LibXML2's xmlReader object is a pull-API. You ask to go to the next XML node or element; you aren't told. This allows you to store context as you see fit, to handle different entities in a way that's much more readable in code than a bunch of callbacks.



Expat is a well-known C++ parser that uses a pull-parser API. It was written by James Clark.

It's current status is active. The most recent version is 2.2.5, which was released last month (2017-10-31).


It is an implementation of an StAX-style API. It is a pull-parser, similar to LibXML2's xmlReader parser.

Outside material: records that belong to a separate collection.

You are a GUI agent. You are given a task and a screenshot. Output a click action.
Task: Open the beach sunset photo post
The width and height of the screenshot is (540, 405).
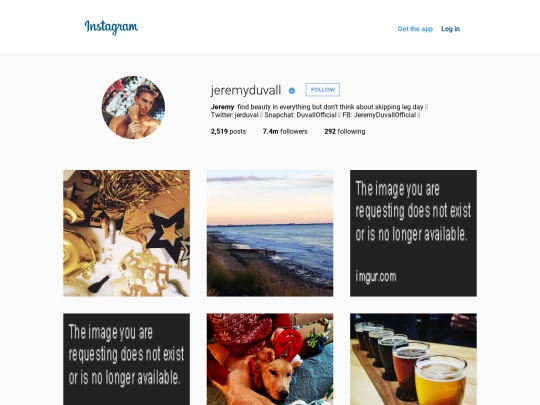270,233
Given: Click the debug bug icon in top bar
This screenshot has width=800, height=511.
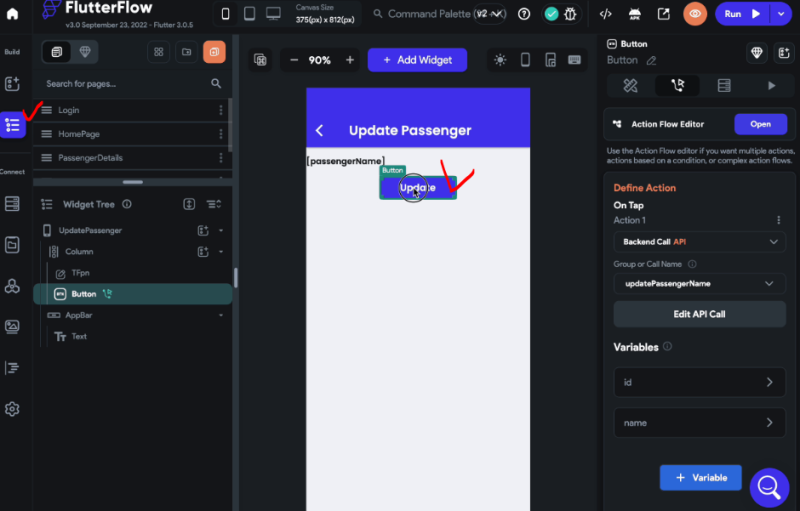Looking at the screenshot, I should (x=570, y=14).
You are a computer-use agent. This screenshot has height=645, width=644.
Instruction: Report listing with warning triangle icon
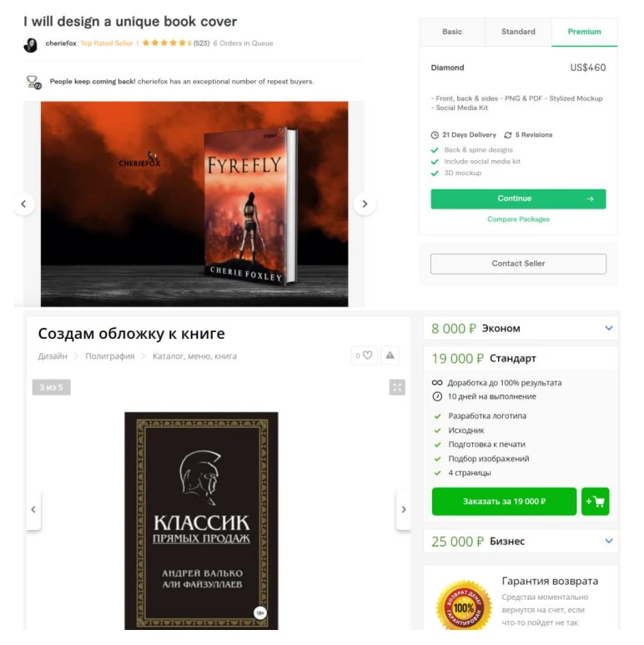pos(390,355)
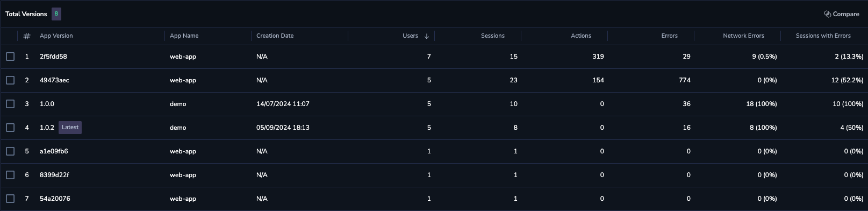Click the hash number column icon
The height and width of the screenshot is (211, 868).
[x=27, y=36]

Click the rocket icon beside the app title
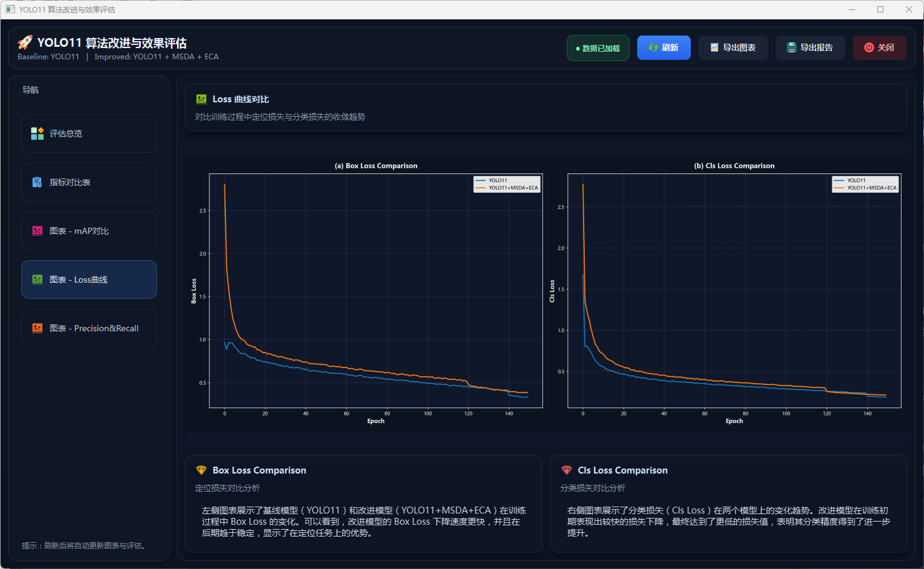coord(25,42)
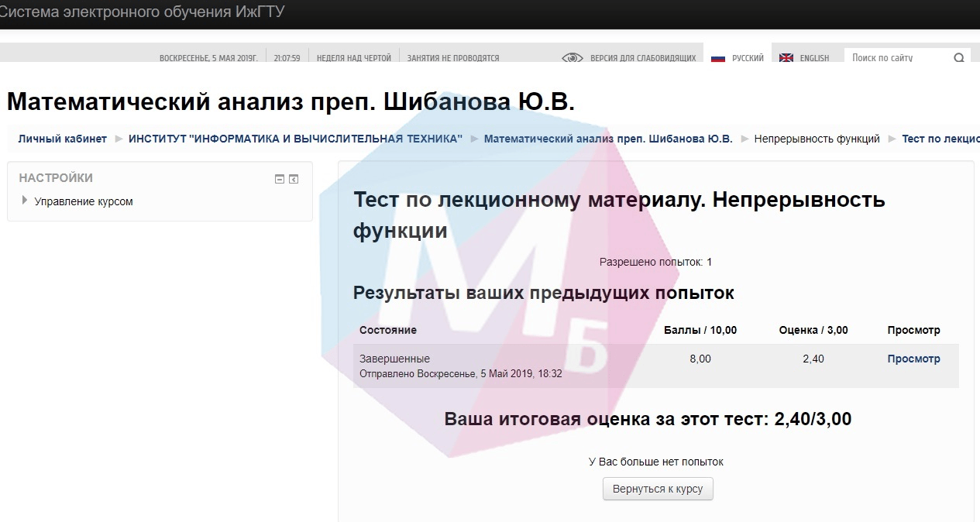Image resolution: width=980 pixels, height=522 pixels.
Task: Click the Непрерывность функций breadcrumb item
Action: click(817, 139)
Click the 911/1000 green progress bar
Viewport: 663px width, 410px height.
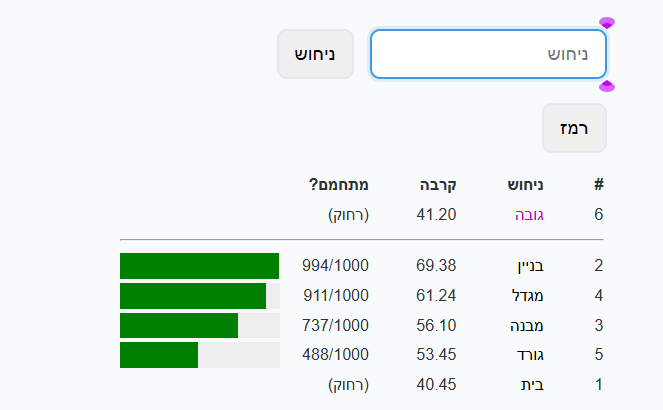pos(199,296)

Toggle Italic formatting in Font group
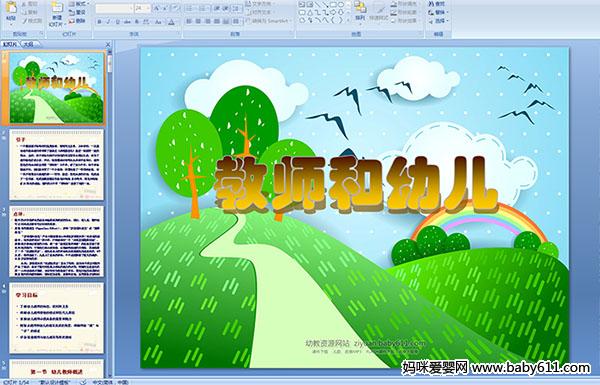[x=108, y=22]
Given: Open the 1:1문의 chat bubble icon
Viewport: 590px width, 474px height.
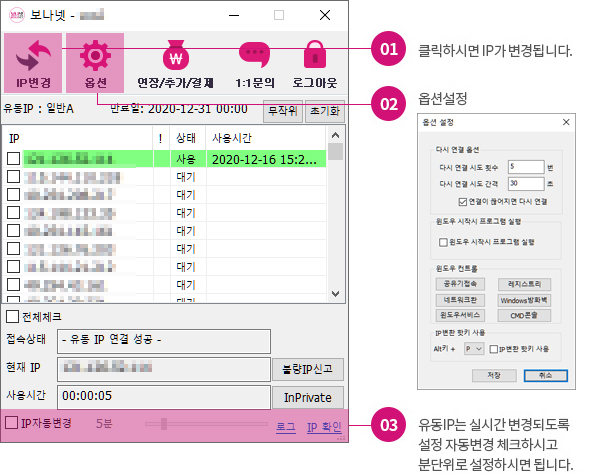Looking at the screenshot, I should [x=255, y=55].
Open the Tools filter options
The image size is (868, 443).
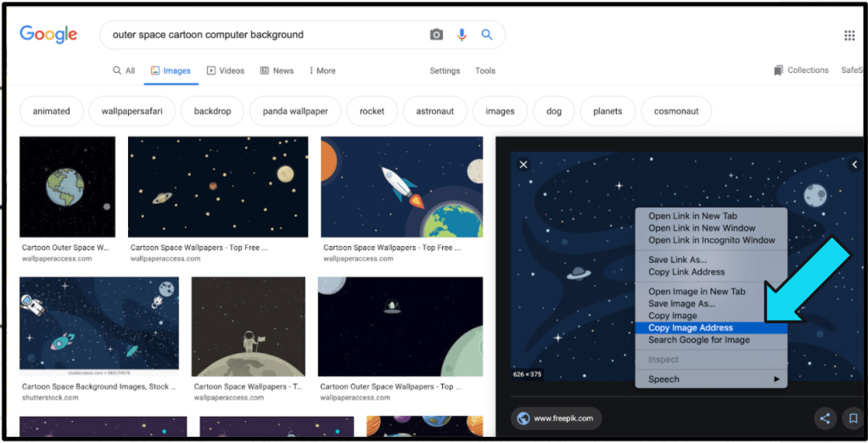click(x=485, y=71)
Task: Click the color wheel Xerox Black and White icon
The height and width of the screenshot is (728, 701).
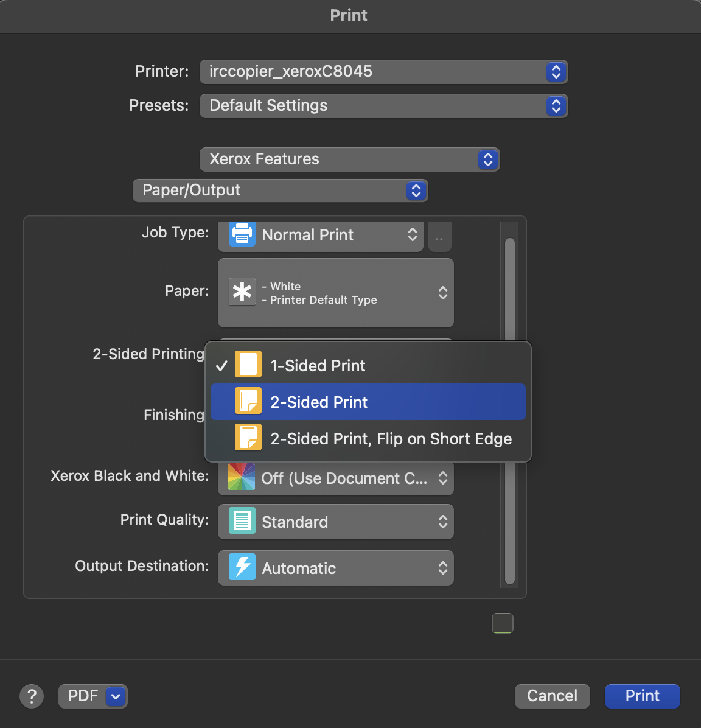Action: tap(242, 478)
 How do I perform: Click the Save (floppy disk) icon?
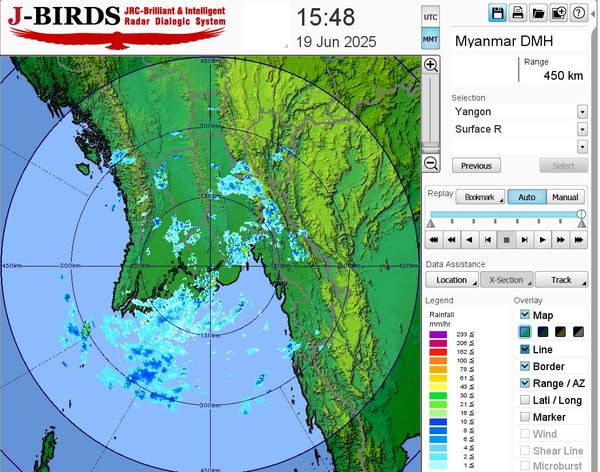[x=497, y=13]

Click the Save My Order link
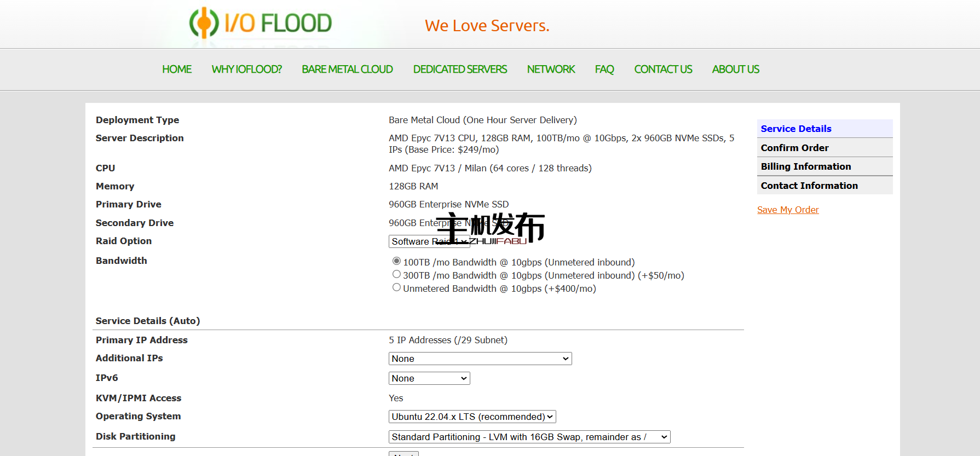[788, 210]
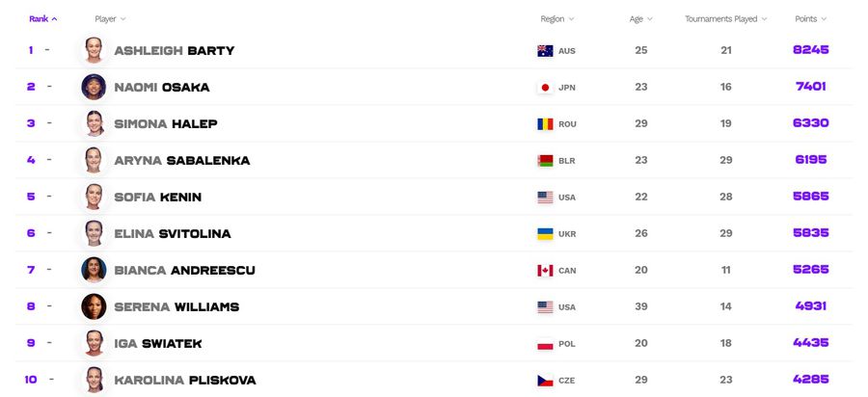Sort rankings by Points column
Viewport: 868px width, 397px height.
click(x=810, y=19)
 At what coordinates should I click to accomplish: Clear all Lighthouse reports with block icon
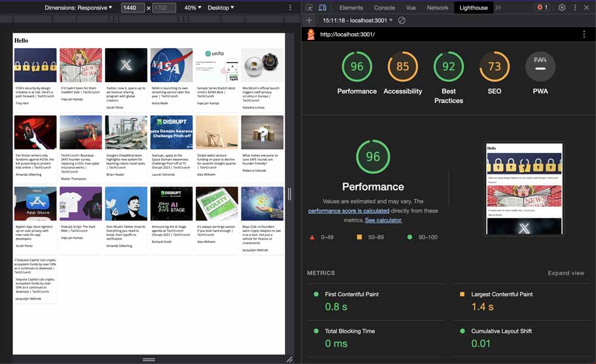401,20
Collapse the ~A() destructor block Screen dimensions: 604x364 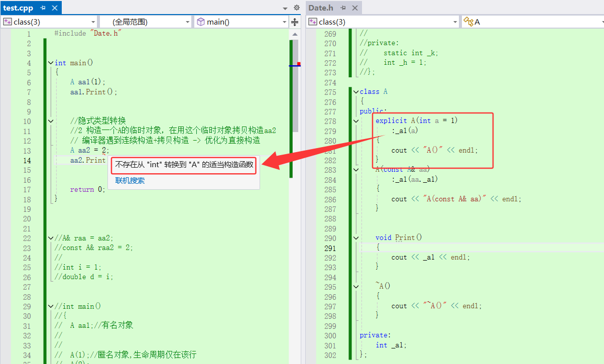point(355,287)
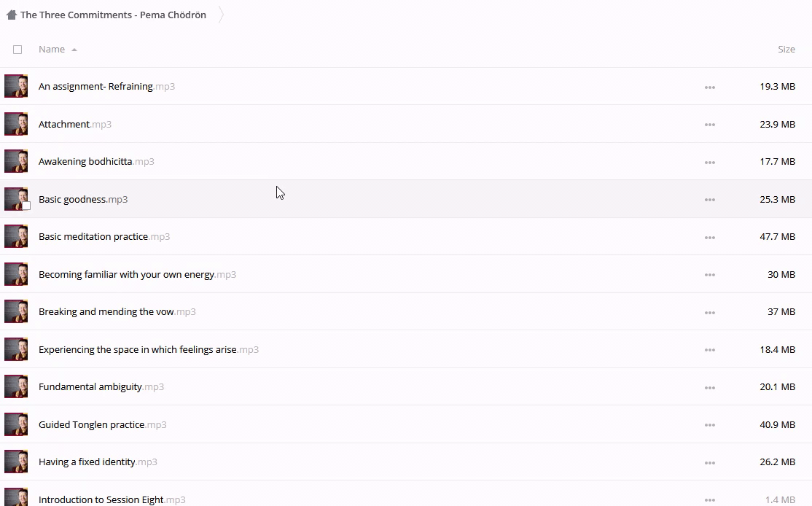Show the three-dot menu for Awakening bodhicitta.mp3
The height and width of the screenshot is (506, 812).
pyautogui.click(x=709, y=162)
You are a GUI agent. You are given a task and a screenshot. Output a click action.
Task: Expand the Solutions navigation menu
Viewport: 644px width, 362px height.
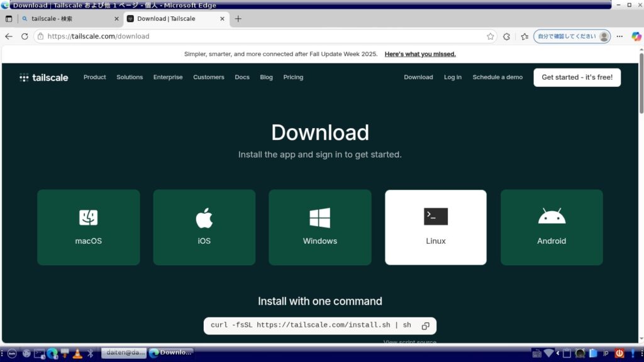coord(130,77)
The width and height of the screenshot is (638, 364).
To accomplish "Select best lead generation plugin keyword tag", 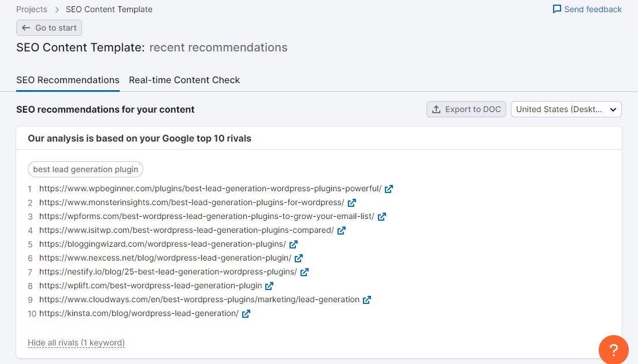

But it hasn't been updated since 2005. So again, Caveat Emptor.

XPath Support

XPath is a system for querying elements within an XML tree. It's a handy way of effectively naming an element or collection of element by common properties, using a standardized syntax. Many XML libraries offer XPath support.

There are effectively three choices here:

  • LibXML2: It provides full XPath 1.0 support. Again, it is a C API, so if that bothers you, there are alternatives.
  • PugiXML: It comes with XPath 1.0 support as well. As above, it's more of a C++ API than LibXML2, so you may be more comfortable with it.
  • TinyXML: It does not come with XPath support, but there is the TinyXPath library that provides it. TinyXML is undergoing a conversion to version 2.0, which significantly changes the API, so TinyXPath may not work with the new API. Like TinyXML itself, TinyXPath is distributed under the zLib license.

Just Get The Job Done

So, you don't care about XML correctness. Performance isn't an issue for you. Streaming is irrelevant. All you want is something that gets XML into memory and allows you to stick it back onto disk again. What you care about is API.

You want an XML parser that's going to be small, easy to install, trivial to use, and small enough to be irrelevant to your eventual executable's size.

You have chosen:


I put TinyXML in this slot because it is about as braindead simple to use as XML parsers get. Yes, it's slow, but it's simple and obvious. It has a lot of convenience functions for converting attributes and so forth.

Writing XML is no problem in TinyXML. You just new up some objects, attach them together, send the document to a std::ostream, and everyone's happy.

There is also something of an ecosystem built around TinyXML, with a more iterator-friendly API, and even an XPath 1.0 implementation layered on top of it.

TinyXML uses the zLib license, which is more or less the MIT License with a different name.